Users may conduct a search for a question about an entity using one
of its synonymous names (e.g., "IBM"). Objects containing answers
to the question may use a different synonymous name (e.g.,
"International Business Machines Corporation") to identify the same
entity. Because the name used in the objects may not match with the
name used in the search, users may end up not finding the
answers.
[0006] One conventional approach to determining synonymous names of
an object (the synonymous names of the entity represented by the
object) is to consult people familiar with the entity represented
by the object. This approach is insufficient because the vast and
rapidly increasing number of objects in the repository makes it
impractical for any human to perform the task on any meaningful
scale. This conventional approach is also expensive and vulnerable
to human errors.
[0007] For these reasons, what is needed is a way to determine
synonymous names of an object that does not suffer from the
drawbacks described above.
SUMMARY
[0008] The above and other needs are met by methods, systems, and
computer program products that determine synonymous names of an
object. Embodiments of the method comprise identifying a source
document from which one or more facts of an entity represented by
the object were derived, and identifying a plurality of linking
documents having hyperlinks to the source document, each hyperlink
having an anchor text. The method further processes the anchor
texts in the plurality of linking documents to generate a
collection of synonym candidates for the entity represented by the
object, and selects a synonymous name for the entity represented by
the object from the collection of synonym candidates. The method
stores the synonymous name in the repository in association with
the object. Embodiments of the systems and the computer program
products comprise instructions executable by a processor to
implement the methods.
BRIEF DESCRIPTION OF THE DRAWINGS
[0009] FIG. 1 shows a system architecture in accordance to one
embodiment.
[0010] FIGS. 2(a)-2(d) are block diagrams illustrating embodiments
of a data structure for facts within a repository of FIG. 1.
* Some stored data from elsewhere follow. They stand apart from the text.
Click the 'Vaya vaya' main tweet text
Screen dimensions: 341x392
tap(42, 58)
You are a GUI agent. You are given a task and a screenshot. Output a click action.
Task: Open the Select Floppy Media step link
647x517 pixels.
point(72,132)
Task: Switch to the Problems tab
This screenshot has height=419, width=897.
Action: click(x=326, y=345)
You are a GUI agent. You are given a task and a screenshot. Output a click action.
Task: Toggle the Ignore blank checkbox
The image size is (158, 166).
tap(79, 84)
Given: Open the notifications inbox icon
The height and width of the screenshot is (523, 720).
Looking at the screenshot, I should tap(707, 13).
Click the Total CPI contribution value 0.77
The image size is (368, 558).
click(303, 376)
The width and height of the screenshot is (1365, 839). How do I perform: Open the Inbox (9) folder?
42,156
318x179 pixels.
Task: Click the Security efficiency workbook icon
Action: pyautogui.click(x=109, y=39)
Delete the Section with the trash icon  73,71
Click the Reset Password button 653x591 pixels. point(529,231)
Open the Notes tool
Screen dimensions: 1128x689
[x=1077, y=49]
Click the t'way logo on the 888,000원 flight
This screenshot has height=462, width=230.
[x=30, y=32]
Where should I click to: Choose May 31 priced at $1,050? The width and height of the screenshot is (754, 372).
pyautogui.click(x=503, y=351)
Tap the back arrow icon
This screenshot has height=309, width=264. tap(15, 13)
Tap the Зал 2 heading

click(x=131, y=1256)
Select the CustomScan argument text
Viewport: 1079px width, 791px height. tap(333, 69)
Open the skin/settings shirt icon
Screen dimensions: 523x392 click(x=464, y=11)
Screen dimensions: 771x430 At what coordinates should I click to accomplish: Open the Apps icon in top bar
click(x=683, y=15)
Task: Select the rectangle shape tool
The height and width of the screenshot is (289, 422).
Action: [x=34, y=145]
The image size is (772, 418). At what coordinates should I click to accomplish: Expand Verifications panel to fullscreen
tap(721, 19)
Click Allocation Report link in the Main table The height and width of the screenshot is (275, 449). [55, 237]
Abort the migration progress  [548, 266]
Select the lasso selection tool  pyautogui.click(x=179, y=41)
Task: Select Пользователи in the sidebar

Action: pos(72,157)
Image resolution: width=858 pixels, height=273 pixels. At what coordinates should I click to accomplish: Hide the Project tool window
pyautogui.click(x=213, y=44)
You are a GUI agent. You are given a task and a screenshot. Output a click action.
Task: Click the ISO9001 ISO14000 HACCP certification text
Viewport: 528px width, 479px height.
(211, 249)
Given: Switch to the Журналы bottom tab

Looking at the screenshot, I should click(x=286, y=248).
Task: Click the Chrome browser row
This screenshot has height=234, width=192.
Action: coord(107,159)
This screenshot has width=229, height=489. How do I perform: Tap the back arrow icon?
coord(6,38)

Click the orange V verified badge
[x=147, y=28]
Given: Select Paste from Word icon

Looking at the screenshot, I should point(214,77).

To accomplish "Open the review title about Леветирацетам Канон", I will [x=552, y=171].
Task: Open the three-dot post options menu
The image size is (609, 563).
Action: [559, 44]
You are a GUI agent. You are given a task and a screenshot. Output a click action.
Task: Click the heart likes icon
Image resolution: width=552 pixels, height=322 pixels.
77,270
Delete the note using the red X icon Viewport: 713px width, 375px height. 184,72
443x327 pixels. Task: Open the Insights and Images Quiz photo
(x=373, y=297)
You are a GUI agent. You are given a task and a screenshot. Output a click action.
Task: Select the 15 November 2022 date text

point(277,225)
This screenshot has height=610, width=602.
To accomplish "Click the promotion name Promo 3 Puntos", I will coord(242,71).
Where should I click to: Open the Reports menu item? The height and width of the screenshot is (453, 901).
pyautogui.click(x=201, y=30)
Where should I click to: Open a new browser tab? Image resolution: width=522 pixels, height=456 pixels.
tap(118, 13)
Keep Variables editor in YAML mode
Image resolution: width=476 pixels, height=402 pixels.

[0011] FIG. 2(e) is a block diagram illustrating an embodiment of
an alternate data structure for facts and objects.
[0012] FIG. 3 is a flow diagram illustrating a method for
determining synonymous names of an object in accordance to one
embodiment.
[0013] FIGS. 4(a)-(e) illustrate an example process of the method
illustrated in FIG. 3.
DESCRIPTION OF EMBODIMENTS
[0014] Embodiments are now described with reference to the figures
where like reference numbers indicate identical or functionally
similar elements.
System Architecture and Data Structure
[0015] FIG. 1 shows a system architecture 100 adapted to support
one embodiment. FIG. 1 shows components used to add facts into, and
retrieve facts from a repository 115. The system architecture 100
includes a network 104, through which any number of document hosts
102 communicate with a data processing system 106, along with any
number of object requesters 152, 154.
[0016] Document hosts 102 store documents and provide access to
documents. A document is comprised of any machine-readable data
including any combination of text, graphics, multimedia content,
etc. A document may be encoded in a markup language, such as
Hypertext Markup Language (HTML), i.e., a web page, in an
interpreted language (e.g., JavaScript) or in any other computer
readable or executable format. A document can include one or more
hyperlinks to other documents. A typical document will include one
or more facts within its content. The facts describe entities, such
as a real-world or fictional people, places, or things.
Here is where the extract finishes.